Git Product home page Git Product logo

Comments (13)

kkolyan avatar kkolyan commented on September 22, 2024 2

Yet another report with "memory leak" reproduction: https://github.com/kkolyan/jackson_leak.
It uses ObjectMapper from 1000 threads and during an hour occupy heap of 8G (with initial occupation by test data of 600M), leading to permanent freeze.

from jackson-core.

mariofusco avatar mariofusco commented on September 22, 2024 1

HI @cowtowncoder I would like to investigate this memory issue, but at the moment I have no clue on how to reproduce it on my side. I also asked here and I'm waiting for an answer. I'm reviewing its implementation again, and in all honesty it seems quite straightforward, so at the moment I don't know what to do about it. About making the LockFree pool bounded, this is of course feasible, but I'm against for a few reasons:

  1. In general I don't like blind fixes
  2. In this specific case making the pool bounded won't help as to investigate the problem, but only to put it under the carpet
  3. Making that pool bounded won't be free however, both adding some further complexity to it and introducing a performance cost
  4. We already have a bounded pool implementation, with performance very similar to the LockFree, so if we want a bounded pool as default implementation, let's just use it

from jackson-core.

mariofusco avatar mariofusco commented on September 22, 2024 1

Thinking twice, now I see an admittedly weird situation where the LockFree pool can grow indefinitely. In that pool there is an heuristic to limit the number of retries under heavy contention. When this happens it gives up attempting to retrieve a resource from the pool and creates a new one instead. However this heuristic is implemented symmetrically on both acquire and release, so similarly on release it gives up trying to put back a resource into the pool after a few failed attempts. In essence the pool will grow if there is a huge asymmetry in its usage, when the acquire is always under heavy contention but the release isn't. I'm not sure how to deal with this situation to be honest, but still I would like to see it happens into the wild before deciding on any action.

from jackson-core.

cowtowncoder avatar cowtowncoder commented on September 22, 2024 1

I may be wrong, but to me it seems like ConcurrentDequePool might be the safer but similar implementation to use -- it uses Deque for storing pooled objects.
And compared to BoundedPool it has the benefit of lower overhead for cases where pool itself is not used (since there's no allocations with Deque, it being linked list).

from jackson-core.

cowtowncoder avatar cowtowncoder commented on September 22, 2024

/cc @mariofusco @pjfanning -- I hope to learn if there is some specific usage scenario and create multi-threaded reproduction. I am suspecting that somehow reuse from the pool is failing, but perhaps not for every call. jackson-benchmarks, for example, does not exhibit this problem: but it also does not by default use heavy concurrency and tests do not run long enough to necessarily accumulate humongous buffers.

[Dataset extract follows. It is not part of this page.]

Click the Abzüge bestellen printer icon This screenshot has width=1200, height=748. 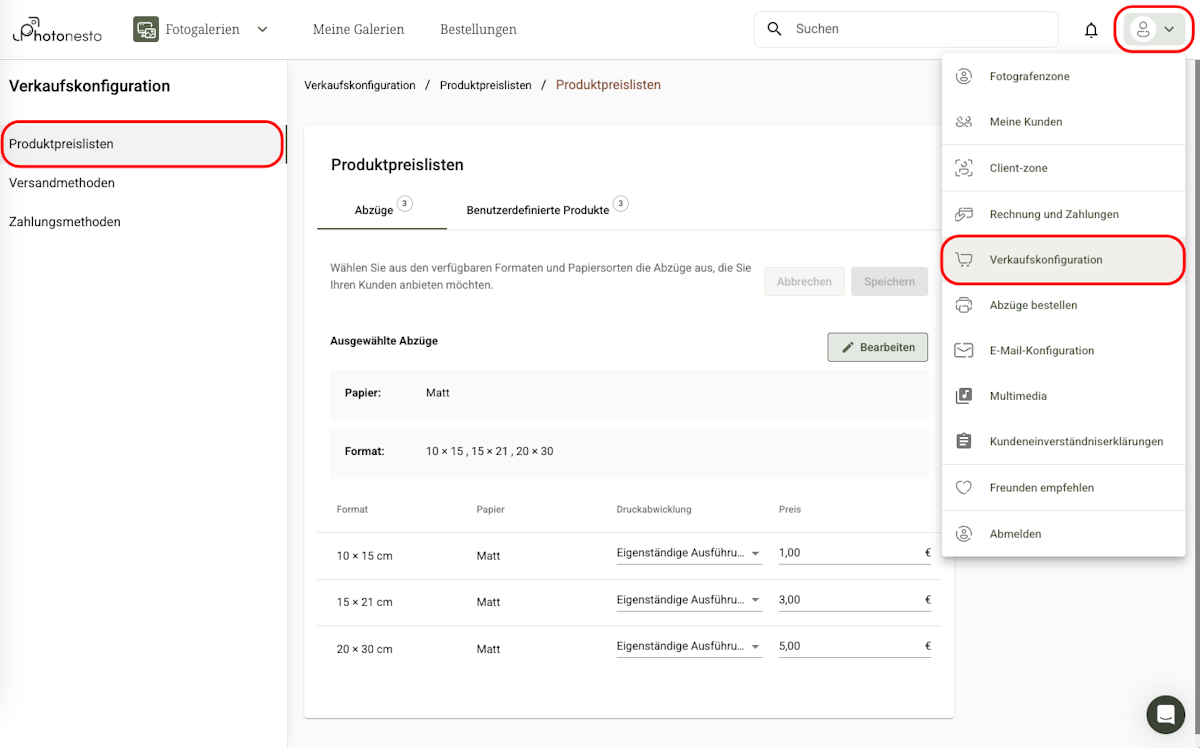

Also: it is interesting that the one concern I did have wrt unbounded pools ended up happening, it seems.
So it feels like my insistence on ideally having maximum size to avoid this problem (... although, doing so might hide an issue to) seems warranted. For whatever that is worth.

from jackson-core.

cowtowncoder avatar cowtowncoder commented on September 22, 2024

@mariofusco Your thoughts align remarkably closely with my thinking :)
(not that this guarantees we are necessarily right but it is ok sanity check I think)

As to reproduction, what I was thinking was indeed running a multi-threaded scenario with N threads, reading and writing, against modified copy of pool which allows accessing size, printing it periodically and checking if size would be growing.
I guess one unfortunate part is that any "lost" acquire will add to size and although in some use cases the opposite could occur too (release does not happen on some code path, I assume that is possible too), there are probably cases where release works reliably so even small incremental unbalance will lead to increase retention over time.

As to adding bounded size: I 100% agree that we need to understand the problem first and not add something that would likely just hide the problem.
Once we know what is going on we can reconsider it.
(I have some ideas on how it could work but not actual plan; avoiding need to use single synchronized counter)

from jackson-core.

franz1981 avatar franz1981 commented on September 22, 2024

I am now reading past the issues and probably giving up on contention is not what we want.
Contention is an inherent problem of concurrent primitives like (compareAndSet-like), but allocating while still being able to release it back, can just causes unbounded growth, which eventually is going again to consume the cpu we tried hard to save (spending it in GC marking and eventually moving, given that when grow it doesn't shrink).
Right now the easier choice imo is to use a counter on acquire/release to keep on trying with spinning and Thread::onSpinWait or yield is there are too many attempts, but without giving up.

Anothe solution can be to spread the contention or uses better primitives which "cannot fail" eg getAndSet

But that means redesigning what it does; just serialising while too contended seems the easier choice to me.

from jackson-core.

cowtowncoder avatar cowtowncoder commented on September 22, 2024

@mariofusco @franz1981: I created #1265 which sort of hints at possible problem, but isn't smoking gun necessarily. When running through 3 main implementations, LockFreePool occasionally gets a REALLY high pooled count -- I have seen 18,000 once (!) -- but seems to stabilize over time. Other implementations remain typically under thread count (going over isn't unexpected since test runs read and write for some loops, so getting to 2x is theoretically possible).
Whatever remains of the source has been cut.